**** Provided data ****

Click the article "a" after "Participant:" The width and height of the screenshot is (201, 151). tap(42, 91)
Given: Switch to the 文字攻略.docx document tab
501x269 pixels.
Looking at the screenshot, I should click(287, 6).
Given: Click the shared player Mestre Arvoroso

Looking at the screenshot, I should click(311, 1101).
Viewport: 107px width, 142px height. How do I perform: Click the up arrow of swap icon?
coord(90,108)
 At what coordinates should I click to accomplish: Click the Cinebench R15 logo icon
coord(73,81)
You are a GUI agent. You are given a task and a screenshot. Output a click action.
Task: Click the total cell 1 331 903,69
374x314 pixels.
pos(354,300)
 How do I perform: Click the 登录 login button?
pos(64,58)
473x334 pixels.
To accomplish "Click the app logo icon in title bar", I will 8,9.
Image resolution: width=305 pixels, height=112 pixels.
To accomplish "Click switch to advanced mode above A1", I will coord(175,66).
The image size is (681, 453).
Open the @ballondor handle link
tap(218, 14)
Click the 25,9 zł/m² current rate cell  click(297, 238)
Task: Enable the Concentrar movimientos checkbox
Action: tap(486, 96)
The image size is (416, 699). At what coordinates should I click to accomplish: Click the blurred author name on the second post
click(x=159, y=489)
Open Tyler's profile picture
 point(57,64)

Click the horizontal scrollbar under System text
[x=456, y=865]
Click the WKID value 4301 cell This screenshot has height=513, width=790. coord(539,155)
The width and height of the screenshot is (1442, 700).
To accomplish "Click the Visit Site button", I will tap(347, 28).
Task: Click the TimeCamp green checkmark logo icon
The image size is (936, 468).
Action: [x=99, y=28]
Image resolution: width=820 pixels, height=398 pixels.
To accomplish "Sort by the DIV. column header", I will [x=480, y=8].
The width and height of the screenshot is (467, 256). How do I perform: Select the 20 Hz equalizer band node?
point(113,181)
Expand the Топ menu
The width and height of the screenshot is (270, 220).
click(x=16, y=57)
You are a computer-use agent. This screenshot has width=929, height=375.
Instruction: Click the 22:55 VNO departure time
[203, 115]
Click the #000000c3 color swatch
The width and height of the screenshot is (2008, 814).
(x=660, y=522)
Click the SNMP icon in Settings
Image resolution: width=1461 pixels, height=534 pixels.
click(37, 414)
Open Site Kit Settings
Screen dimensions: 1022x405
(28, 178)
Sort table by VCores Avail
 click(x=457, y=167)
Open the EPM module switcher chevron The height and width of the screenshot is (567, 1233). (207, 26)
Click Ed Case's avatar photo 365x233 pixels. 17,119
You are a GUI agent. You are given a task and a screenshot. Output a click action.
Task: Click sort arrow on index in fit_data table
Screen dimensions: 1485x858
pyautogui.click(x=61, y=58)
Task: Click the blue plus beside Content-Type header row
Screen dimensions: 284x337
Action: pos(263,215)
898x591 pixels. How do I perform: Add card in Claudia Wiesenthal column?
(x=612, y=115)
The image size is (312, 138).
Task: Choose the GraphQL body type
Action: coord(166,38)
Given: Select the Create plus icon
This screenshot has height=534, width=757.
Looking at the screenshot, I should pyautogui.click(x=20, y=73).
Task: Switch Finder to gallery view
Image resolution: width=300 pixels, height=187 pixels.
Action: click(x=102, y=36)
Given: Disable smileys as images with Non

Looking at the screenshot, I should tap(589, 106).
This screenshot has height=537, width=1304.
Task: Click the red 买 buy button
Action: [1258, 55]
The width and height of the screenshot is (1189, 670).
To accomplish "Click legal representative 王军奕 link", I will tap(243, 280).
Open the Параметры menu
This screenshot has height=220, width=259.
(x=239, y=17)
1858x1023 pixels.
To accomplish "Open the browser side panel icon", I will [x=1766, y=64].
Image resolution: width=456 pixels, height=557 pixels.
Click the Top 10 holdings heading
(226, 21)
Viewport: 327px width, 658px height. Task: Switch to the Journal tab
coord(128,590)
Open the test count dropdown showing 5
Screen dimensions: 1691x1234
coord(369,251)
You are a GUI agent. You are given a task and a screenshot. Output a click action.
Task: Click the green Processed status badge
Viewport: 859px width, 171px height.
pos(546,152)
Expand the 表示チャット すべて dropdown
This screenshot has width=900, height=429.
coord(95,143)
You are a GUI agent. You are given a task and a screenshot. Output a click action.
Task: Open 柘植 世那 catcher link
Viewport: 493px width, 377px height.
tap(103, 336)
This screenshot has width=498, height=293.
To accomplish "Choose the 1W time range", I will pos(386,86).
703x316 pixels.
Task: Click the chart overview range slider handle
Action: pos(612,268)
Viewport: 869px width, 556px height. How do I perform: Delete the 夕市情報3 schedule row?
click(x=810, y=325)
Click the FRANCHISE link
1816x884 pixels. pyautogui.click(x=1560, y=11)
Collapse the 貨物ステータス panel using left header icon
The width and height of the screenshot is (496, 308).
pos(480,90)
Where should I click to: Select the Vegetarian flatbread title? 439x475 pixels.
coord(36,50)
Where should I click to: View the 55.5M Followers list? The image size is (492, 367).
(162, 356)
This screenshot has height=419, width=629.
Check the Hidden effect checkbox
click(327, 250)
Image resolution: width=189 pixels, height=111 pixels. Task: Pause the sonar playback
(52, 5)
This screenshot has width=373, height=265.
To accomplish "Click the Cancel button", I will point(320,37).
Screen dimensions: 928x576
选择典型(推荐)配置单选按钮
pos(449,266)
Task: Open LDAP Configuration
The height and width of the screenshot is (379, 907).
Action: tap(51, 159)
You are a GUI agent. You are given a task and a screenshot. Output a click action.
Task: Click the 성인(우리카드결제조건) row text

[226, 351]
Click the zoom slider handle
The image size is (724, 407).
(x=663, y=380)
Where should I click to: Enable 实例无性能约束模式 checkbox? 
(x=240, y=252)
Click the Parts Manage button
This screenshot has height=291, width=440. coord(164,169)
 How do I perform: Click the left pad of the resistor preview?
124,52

****

▶ _Work to complete_
Show every line in the records above that contains the word "plus".

▶ _Your solution_
Task: Click the blue plus beside Content-Type header row
Given: Select the Create plus icon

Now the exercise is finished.